=== Aufgaben ===
a – Nennen Sie alle Orte, die der Text über die europäischen Batteriefabriken als Standorte geplanter Werke oder Fabriken angibt.
b – Schreiben Sie im Listing die Zeilen von der Zeile mit „640x440 pixels. Task: Tap the 정답 answer label“ bis zum Ende des Listings, beide eingeschlossen, neu und ersetzen Sie dabei „Task“ durch „Instruction“. Alles Übrige bleibt unverändert.

=== Vorliegender Text ===
______

Das europäische Batteriebeben, kurz erklärt

Darin steckt eine Chance. Okay: Zwei Chancen, um genau zu sein.

Hi Cleantechie!

Dieser Newsletter gibt dir jede Woche in 5 Minuten den Überblick über die wichtigsten Unternehmen, Forschungsdurchbrüche und Trends der Branche.

Heute schaue ich auf die Lage der Batteriefabriken in Europa.

Hier hagelt es in den letzten Monaten eine schlechte Nachricht nach der anderen: Fabrikpläne werden gestrichen, Kapazitäten eingedampft und Produktionsziele gerissen. Was ist da los? Und wieso gibt es auch in der Industriepolitik einen Jo-Jo-Effekt?

Let’s go!

Das europäische Batteriebeben, kurz erklärt

Was passiert ist

  • Das schwedische Batteriestartup Northvolt überdenkt seine Ausbaupläne, nachdem BMW einen Auftrag über zwei Milliarden Euro storniert hatte. Die Firma hänge dem Zeitplan hinterher und produziere zu viel Ausschuss, so BMW.

  • Schon im Mai hatte die chinesische Firma Svolt vermeldet, doch kein neues Batteriewerk in Brandenburg bauen zu wollen. Ob das geplante Werk im Saarland jemals eröffnet wird, ist unklar. Auch hier hatte BMW zuvor einen Auftrag storniert.

  • ACC, ein Joint Venture von Mercedes, Stellantis und TotalEnergies, hat seine Fabrikpläne in Kaiserslautern und in Termoli, Italien, vorerst gestoppt.

  • Der südkoreanische Batterieproduzent SK On (Zulieferer von VW und Ford) ist am 7. Juli in Notfall-Management übergegangen.

______

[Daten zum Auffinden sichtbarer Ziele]
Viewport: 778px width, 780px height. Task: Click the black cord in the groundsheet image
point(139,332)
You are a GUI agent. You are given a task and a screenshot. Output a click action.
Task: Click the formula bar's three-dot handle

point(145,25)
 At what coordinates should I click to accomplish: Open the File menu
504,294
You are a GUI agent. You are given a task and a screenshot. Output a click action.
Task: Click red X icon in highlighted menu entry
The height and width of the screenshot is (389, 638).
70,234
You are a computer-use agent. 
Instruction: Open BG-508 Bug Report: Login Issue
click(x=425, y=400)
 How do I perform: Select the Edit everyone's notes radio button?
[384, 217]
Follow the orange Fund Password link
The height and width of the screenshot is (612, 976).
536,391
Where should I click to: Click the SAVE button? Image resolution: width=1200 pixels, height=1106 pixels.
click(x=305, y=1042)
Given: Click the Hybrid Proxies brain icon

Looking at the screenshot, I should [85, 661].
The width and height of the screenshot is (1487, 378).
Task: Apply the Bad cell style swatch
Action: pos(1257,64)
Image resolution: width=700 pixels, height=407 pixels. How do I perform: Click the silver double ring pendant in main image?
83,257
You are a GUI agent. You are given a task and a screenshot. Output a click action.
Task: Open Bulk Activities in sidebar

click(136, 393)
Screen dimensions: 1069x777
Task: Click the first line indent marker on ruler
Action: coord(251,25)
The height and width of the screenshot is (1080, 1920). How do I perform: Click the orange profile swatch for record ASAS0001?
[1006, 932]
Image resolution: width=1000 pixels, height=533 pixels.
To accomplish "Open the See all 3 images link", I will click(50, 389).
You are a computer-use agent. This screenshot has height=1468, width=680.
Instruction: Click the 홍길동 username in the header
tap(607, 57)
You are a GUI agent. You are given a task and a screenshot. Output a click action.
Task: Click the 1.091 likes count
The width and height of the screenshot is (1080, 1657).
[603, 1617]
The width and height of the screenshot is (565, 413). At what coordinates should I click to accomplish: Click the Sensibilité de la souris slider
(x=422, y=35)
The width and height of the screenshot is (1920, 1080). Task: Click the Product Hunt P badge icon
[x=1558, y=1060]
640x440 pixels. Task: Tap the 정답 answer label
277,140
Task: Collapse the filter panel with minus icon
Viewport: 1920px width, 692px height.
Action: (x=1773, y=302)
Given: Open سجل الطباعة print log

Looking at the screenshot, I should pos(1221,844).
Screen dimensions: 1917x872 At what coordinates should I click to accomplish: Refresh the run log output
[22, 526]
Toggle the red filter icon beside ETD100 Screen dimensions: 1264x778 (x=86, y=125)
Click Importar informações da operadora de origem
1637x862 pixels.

______

=== Lösungen ===
a – Brandenburg, Saarland, Kaiserslautern, Termoli

b –
640x440 pixels. Instruction: Tap the 정답 answer label
277,140
Instruction: Collapse the filter panel with minus icon
Viewport: 1920px width, 692px height.
Action: (x=1773, y=302)
Given: Open سجل الطباعة print log

Looking at the screenshot, I should pos(1221,844).
Screen dimensions: 1917x872 At what coordinates should I click to accomplish: Refresh the run log output
[22, 526]
Toggle the red filter icon beside ETD100 Screen dimensions: 1264x778 (x=86, y=125)
Click Importar informações da operadora de origem
1637x862 pixels.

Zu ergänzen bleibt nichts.